The Writings of Charles Darwin on the Web. Thanks to the British Library.
posted by plep (11 comments total)
 
See also here for Chuck D and much more besides!
posted by stavrosthewonderchicken at 1:25 PM on November 9, 2004


Cool, now I don't have to spend any money to read up. It helps to understand others' point of view by reading their positions' tomes.

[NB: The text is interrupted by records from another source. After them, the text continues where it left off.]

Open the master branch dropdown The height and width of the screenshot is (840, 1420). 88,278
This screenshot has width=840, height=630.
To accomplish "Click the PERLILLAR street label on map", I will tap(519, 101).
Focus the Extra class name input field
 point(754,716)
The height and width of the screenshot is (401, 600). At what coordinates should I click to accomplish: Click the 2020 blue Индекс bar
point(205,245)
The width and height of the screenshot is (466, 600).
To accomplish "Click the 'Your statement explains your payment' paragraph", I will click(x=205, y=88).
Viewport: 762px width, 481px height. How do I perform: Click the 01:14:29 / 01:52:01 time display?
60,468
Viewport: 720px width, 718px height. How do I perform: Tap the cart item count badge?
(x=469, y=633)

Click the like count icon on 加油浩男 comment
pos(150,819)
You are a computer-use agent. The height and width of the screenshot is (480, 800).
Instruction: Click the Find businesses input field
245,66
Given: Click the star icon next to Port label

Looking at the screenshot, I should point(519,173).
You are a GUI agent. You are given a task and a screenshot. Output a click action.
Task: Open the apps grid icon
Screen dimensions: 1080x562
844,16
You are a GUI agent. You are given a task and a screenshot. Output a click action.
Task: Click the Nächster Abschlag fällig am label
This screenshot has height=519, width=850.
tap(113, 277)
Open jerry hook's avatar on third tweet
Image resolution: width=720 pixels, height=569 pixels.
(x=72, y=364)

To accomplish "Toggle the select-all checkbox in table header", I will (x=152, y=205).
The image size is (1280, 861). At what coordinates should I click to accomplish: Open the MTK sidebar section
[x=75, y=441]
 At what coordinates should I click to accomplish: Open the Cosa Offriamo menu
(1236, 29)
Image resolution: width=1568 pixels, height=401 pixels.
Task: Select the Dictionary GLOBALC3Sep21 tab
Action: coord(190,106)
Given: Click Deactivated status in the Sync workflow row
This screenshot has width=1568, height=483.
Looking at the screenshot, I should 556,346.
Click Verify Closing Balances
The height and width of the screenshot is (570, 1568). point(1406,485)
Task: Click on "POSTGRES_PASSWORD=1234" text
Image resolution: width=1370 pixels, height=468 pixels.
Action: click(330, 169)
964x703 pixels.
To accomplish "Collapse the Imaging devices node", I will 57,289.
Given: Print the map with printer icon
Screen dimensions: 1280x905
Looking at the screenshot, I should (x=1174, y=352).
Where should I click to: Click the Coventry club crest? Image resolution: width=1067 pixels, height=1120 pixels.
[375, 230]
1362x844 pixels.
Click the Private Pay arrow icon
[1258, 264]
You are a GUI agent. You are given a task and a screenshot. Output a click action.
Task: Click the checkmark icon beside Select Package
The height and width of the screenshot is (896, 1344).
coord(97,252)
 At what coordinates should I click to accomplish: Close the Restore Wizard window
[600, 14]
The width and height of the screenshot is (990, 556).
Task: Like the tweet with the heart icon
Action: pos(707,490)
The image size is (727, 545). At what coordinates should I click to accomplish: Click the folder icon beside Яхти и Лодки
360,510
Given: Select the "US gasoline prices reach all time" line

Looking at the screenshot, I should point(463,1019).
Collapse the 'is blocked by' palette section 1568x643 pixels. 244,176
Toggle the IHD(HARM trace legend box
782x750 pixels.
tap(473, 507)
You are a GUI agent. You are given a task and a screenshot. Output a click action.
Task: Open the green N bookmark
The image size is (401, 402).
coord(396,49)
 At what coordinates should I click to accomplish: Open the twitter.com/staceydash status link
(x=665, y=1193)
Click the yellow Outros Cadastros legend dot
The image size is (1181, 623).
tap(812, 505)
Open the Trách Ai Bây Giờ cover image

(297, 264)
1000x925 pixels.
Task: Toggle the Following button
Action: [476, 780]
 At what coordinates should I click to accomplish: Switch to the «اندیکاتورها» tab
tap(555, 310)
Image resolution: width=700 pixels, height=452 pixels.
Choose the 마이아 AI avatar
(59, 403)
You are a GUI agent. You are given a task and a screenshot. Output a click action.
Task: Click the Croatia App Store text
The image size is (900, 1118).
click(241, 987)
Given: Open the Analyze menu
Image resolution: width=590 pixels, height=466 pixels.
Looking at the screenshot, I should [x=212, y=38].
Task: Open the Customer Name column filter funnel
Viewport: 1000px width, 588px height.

You can read up on the opposition for free, too!
posted by y0mbo at 1:34 PM on November 9, 2004


"Could a system we do not completely understand be constructed by means of a process we cannot completely specify?" David Berlinski vs. the world.
posted by Faze at 1:36 PM on November 9, 2004


thanks everybody.


I can only add the obligatory quote:

That's good. You believe the world's 12,000 years old?

"That's right."

Okay, I got one word to ask you, a one word question, ready?

"Uh-huh."

Dinosaurs.

posted by matteo at 1:42 PM on November 9, 2004


matteo -- In repudiation of the worthless Bill Hicks, I offer you the magnificent Philip Gosse:

Gosse's argument is simple. If you had been present in Eden twenty minutes after Adam's creation, you would have observed his navel, a scar left from a birth that never happened. In his digestive tract would have been the remains of a meal he had not eaten two hours before. His feet would have had calluses from walks he had never taken. A nearby tree, cut down, would have shown real rings of unreal years of growth. Gosse goes on and on with this arument, separating all time into historic time,


posted by Faze at 2:08 PM on November 9, 2004


Faze, Gosse's Prochronic Time sounds pretty but truly is just Hick's Prankster God:

Get this, I actually asked one of these guys, OK, Dinosaurs fossils - how does that fit into you scheme of life? Let me sit down and strap in. He said, "Dinosaur fossils? God put those there to test our faith." Thank God I'm strapped in right now here man. I think God put you here to test my faith, Dude. You believe that? "uh huh." Does that trouble anyone here? The idea that God.. might be.. fuckin' with our heads? I have trouble sleeping with that knowledge. Some prankster God running around: "Hu hu ho. We will see who believes in me now, ha ha." [mimes God burying fossils] "I am God, I am a prankster." "I am killing Me." You know, You die and go to St. Peter... "Did you believe in dinosaurs?" "Well, yeah. There was fossils everywhere" Thuh [trapdoor opens] "Aaaaaaarhhh!" "You fuckin idiot." "Flying lizards, you're a moron. God was fuckin' with you!" "It seemed so plausible, ahhhh!" "Enjoy the lake of fire, fucker!"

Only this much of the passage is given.